─── DATA PROVIDED ───

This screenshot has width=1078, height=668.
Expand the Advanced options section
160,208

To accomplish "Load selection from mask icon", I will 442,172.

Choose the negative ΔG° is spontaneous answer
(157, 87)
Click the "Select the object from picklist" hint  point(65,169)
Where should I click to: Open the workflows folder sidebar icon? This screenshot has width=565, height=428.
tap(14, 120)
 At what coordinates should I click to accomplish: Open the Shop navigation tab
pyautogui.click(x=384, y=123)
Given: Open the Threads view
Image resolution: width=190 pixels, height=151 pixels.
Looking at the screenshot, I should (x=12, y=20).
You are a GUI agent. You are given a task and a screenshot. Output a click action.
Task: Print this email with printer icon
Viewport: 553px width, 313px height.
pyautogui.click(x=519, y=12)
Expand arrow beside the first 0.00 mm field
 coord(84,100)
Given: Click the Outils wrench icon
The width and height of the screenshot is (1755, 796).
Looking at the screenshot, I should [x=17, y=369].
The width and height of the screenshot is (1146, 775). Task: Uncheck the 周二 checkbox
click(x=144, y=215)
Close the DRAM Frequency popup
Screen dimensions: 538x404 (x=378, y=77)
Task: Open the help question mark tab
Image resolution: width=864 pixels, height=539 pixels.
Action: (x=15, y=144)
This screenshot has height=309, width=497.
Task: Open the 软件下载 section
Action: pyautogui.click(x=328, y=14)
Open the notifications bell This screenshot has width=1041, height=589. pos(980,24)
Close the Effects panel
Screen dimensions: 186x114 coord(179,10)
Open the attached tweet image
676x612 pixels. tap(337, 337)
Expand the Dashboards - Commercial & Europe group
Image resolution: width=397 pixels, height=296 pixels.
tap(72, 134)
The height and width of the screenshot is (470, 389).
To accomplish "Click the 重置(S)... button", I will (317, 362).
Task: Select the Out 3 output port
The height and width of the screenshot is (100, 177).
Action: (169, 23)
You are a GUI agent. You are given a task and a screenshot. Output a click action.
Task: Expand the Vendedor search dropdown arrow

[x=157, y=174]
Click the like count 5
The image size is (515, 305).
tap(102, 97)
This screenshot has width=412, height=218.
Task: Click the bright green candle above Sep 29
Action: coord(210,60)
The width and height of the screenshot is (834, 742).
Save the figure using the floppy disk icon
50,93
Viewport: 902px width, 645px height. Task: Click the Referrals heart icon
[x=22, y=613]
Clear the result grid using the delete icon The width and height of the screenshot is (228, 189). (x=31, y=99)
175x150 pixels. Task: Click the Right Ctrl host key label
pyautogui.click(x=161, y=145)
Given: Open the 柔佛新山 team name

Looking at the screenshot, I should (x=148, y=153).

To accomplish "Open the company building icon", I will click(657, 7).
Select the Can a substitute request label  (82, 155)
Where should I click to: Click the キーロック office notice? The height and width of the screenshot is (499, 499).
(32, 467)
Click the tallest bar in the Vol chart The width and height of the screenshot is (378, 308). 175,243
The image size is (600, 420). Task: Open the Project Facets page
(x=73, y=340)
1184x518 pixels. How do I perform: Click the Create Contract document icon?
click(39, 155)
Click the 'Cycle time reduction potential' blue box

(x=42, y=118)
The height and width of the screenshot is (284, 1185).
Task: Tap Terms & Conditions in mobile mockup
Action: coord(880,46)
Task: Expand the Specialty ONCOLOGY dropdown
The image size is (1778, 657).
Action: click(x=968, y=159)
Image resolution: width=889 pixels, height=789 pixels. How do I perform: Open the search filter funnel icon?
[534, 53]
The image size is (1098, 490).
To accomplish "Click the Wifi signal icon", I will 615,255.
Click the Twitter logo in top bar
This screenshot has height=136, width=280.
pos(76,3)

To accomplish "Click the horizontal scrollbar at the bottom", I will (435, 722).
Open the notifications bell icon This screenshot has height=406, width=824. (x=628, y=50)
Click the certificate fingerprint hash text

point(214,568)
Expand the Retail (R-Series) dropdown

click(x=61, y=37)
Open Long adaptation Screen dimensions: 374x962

───

§ EXERCISE PROMPT: Up to and including the line with "the object from", repeat the data exactly, starting from its first line; nothing else belongs in the response.

§ SOLUTION TO THE PROBLEM:
This screenshot has width=1078, height=668.
Expand the Advanced options section
160,208

To accomplish "Load selection from mask icon", I will 442,172.

Choose the negative ΔG° is spontaneous answer
(157, 87)
Click the "Select the object from picklist" hint  point(65,169)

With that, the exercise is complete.